IPFW Is DNS hijacking possible on FreeBSD + IPFW?

[Dux0voY]

Hi All!

I need to redirect all dns queries to local dns server (unbound) on router with FreeBSD 11 amd + ipfw nat.

re0 - intranet [192.168.0.1]
alias on re0 for unbound [10.0.0.1]
re1 - internet [a.b.c.d]

I try in various ways:

${FW} fwd 10.0.0.1,53 all from 192.168.0.0/24 to not 10.0.0.1 53 via re0

In that case if client sends query to 8.8.8.8 for example, forwarding rules works and unbound processed queries (incoming from client ip), but because client waits reply from 8.8.8.8, but receive from 10.0.0.1 it is not works.

Trying with nat:

${FW} nat 1 config log if ${extIF} unreg_only reset same_ports 

${FW} nat 2 config log if ${intIF} unreg_only reset same_ports \
        redirect_port   tcp     10.0.0.1:53 53 \
        redirect_port   udp     10.0.0.1:53 53

# For redirect dns queries to external dns servers
${FW} add nat 2 log all from any to not 10.0.0.1 53 via ${intIF}
${FW} add nat 2 log all from 10.0.0.1 53 to any via ${intIF}

# LAN to Internet NAT
${FW} add nat 1 ip from any to me in via ${extIF}
${FW} add nat 1 ip from table\(1\) to any out via ${extIF}

In that case rule "from any to not 10.0.0.1 53" works but unbound not receipt request because NAT redirect not working. Because dst-ip not 192.168.0.1, but 8.8.8.8 and redirect not activates.
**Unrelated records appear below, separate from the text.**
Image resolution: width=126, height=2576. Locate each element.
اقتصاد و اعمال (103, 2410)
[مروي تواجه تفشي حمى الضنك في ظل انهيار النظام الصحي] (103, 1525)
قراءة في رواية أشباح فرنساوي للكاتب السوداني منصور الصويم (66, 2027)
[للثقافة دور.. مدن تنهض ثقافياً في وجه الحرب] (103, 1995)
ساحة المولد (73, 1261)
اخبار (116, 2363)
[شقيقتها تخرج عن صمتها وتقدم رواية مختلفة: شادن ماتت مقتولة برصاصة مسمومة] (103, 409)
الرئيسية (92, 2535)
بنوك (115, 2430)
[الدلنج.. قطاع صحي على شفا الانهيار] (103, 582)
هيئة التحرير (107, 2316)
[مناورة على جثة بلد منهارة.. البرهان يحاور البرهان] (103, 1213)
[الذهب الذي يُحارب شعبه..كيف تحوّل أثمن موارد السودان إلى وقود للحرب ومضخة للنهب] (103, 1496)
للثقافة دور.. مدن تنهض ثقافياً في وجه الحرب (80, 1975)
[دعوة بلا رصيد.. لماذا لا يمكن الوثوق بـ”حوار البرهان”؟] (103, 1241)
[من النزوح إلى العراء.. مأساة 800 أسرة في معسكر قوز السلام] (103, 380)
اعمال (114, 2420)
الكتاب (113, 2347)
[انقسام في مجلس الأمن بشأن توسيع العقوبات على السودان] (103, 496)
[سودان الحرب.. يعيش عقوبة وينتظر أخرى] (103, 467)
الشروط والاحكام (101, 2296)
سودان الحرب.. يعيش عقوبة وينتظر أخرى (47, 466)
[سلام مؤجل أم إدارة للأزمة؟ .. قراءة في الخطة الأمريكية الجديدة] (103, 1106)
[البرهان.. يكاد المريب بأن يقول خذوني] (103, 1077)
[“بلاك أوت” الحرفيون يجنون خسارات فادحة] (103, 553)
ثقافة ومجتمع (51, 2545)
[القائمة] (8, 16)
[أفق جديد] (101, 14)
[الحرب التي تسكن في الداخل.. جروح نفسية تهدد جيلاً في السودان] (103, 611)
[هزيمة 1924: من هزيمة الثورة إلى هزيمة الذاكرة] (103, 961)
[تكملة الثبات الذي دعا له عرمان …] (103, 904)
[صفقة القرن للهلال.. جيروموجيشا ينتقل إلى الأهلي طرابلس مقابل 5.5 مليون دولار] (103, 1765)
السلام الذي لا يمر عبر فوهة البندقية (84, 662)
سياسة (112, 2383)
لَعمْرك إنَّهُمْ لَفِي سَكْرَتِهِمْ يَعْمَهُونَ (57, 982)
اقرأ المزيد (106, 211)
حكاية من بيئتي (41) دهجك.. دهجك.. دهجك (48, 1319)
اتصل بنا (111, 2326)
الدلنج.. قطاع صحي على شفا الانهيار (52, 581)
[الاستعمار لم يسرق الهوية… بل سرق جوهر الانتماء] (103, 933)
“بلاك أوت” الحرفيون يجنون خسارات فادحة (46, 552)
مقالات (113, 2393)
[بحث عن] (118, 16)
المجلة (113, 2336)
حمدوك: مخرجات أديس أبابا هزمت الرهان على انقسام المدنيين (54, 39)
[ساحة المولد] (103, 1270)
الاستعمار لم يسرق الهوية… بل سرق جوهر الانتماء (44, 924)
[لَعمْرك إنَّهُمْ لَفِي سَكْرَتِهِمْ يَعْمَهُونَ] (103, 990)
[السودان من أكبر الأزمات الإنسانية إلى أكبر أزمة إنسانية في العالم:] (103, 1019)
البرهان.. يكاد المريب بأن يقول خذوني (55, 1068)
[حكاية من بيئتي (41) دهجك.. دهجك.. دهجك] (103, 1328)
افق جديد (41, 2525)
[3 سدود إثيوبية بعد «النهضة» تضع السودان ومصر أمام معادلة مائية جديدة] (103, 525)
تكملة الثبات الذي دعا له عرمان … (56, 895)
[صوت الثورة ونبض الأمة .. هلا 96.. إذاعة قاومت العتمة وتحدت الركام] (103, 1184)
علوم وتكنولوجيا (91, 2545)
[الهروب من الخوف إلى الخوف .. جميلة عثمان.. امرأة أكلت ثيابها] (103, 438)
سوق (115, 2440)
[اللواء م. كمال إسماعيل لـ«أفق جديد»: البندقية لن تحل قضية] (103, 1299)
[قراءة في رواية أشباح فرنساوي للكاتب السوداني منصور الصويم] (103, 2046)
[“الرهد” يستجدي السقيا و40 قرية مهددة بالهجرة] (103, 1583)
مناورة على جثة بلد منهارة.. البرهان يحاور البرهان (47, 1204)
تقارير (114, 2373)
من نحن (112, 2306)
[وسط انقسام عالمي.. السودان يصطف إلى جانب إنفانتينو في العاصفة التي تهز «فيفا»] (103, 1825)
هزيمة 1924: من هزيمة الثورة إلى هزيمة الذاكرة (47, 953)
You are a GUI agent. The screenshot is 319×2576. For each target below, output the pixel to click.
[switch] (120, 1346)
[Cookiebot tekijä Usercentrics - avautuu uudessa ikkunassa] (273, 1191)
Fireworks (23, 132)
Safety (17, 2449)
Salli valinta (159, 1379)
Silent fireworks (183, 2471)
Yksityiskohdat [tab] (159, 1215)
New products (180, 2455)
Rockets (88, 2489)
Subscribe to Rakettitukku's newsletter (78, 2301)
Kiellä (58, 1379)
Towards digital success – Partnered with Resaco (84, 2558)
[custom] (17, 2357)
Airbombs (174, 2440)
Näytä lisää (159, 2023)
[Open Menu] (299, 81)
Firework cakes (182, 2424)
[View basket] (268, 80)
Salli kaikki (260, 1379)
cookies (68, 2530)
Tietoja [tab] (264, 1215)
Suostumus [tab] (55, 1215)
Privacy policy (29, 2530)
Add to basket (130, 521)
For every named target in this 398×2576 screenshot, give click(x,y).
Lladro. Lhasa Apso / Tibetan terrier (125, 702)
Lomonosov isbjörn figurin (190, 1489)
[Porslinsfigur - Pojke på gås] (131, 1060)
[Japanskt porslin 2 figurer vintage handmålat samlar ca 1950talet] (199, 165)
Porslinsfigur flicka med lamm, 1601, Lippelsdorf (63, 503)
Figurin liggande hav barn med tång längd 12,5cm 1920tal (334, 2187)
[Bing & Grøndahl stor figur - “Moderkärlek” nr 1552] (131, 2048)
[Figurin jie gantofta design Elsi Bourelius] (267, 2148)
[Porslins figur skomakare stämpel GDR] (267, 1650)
Please tell me how can I do that? As I understand I need change dst-ip for packets with that conditions: "from any to not 10.0.0.1 53 via ${intIF}" and after that will receive it and reply, and after that change dst-ip back.

It looks like I need reversed NAT

 

[Jeckt]

This is almost exactly the same problem I've been trying to solve when I had time, but still haven't gotten the pieces working. In my case however it's complicated by bridging which is part of why I give up after a little while. You're correct that you don't want forwarding. The IPFW man page states the "reverse" keyword "Reverse the way libalias handles aliasing" but I haven't found an example on how it works. I might have time to give it a shot again this weekend and see if I can figure it out.

Also I don't think this rule does what you intend:

${FW} add nat 2 log all from any to not 10.0.0.1 53 via ${intIF}

This redirects all traffic (tcp/udp, all addresses and ports) not going to 10.0.0.1 53 into the nat instance, not just DNS related traffic.

-- Update --

Due to my situation using a network bridge, I couldn't translate in coming and outgoing on the same bridge interface. Because I only have one device trying to circumvent my configuration (Roku) and because it's only going to two DNS servers, my solution was to set unbound to listen to all interfaces, then I aliased 8.8.8.8 to the loop-back. It's a pretty sloppy solution, but vacuums up stray queries well enough.